» **EXERCICES**:
A) D'après la page, qu'était Asfourieh avant 1975 ?
B) Énumérez, dans l'ordre où la page les présente, toutes les choses que l'on conseille à un Libanais de ne pas faire en cette période de folie.
C) Selon la page, pourquoi faut-il expliquer ce qu'est « Asfourieh » ?

Ce cri du cœur a été lancé par Nabih Berri, chef du Législatif.
A quoi devait-il s’attendre, quand les accords censés sceller la réconciliation des Libanais, a eu lieu à Taëf, ville où se trouve l’hôpital psychiatrique le plus important du Moyen-Orient?
Pour les jeunes qui ne savent pas ce qu’est “Asfourieh”, il faut expliquer qu’avant 1975, c’était l’asile psychiatrique célèbre situé sur la route de... Damas.
Asfourieh, Charenton, Abbassieh (au Caire), tous ont un même sens: la folie, souvent furieuse.
Y a-t-il de quoi s’étonner, ensuite, d’entendre parler de forces occultes, de fantômes, de revenants, de spectres et de zombis?
Encore heureux si, après les élections, cette démence, ce délire et cet égarement venaient à disparaître.
 
NE PAS PENSER!
Quel conseil peut-on donner à un Libanais en cette période de folie?
D’abord, de ne pas penser. S’il ne peut s’en empêcher, de ne pas parler. S’il ne peut s’en empêcher de ne pas écrire. S’il ne peut s’en empêcher, de ne pas signer. S’il ne peut s’en empêcher, de ne pas... s’étonner... de ce qui pourrait lui arriver.

(Données de localisation des mots et des éléments)
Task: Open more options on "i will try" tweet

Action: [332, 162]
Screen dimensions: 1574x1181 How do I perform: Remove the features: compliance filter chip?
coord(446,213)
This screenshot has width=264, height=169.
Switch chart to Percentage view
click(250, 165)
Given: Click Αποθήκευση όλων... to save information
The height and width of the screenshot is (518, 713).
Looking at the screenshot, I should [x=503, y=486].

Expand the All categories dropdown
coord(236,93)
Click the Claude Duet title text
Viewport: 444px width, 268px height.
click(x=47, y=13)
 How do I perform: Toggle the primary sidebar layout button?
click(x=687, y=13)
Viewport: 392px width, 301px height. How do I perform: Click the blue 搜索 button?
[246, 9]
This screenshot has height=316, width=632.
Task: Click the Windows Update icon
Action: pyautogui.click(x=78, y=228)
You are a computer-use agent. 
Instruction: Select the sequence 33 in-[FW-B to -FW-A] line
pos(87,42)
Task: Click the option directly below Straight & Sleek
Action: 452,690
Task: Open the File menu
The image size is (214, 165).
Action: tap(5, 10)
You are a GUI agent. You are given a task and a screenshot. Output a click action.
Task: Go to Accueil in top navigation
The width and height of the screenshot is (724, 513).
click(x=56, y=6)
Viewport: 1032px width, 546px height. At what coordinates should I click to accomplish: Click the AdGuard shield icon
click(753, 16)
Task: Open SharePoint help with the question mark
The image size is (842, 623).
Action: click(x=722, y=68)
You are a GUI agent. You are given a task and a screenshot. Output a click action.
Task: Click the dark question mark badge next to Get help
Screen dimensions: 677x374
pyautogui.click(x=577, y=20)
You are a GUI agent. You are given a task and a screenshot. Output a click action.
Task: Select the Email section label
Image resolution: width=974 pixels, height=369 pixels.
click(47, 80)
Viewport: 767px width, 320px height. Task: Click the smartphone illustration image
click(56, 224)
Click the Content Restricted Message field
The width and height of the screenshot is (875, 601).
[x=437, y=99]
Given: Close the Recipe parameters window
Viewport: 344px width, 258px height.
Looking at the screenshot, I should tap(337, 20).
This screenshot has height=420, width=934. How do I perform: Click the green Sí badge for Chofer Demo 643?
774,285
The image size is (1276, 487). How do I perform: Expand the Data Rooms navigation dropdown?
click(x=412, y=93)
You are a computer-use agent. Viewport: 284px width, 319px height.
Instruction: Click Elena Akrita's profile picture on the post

» **RÉPONSES PAR EXERCICE**:
A) L'asile psychiatrique célèbre situé sur la route de Damas.

B) Ne pas penser, ne pas parler, ne pas écrire, ne pas signer, ne pas s'étonner de ce qui pourrait lui arriver.

C) Il faut l'expliquer pour les jeunes qui ne savent pas ce que c'est. Avant 1975, c'était l'asile psychiatrique célèbre situé sur la route de Damas.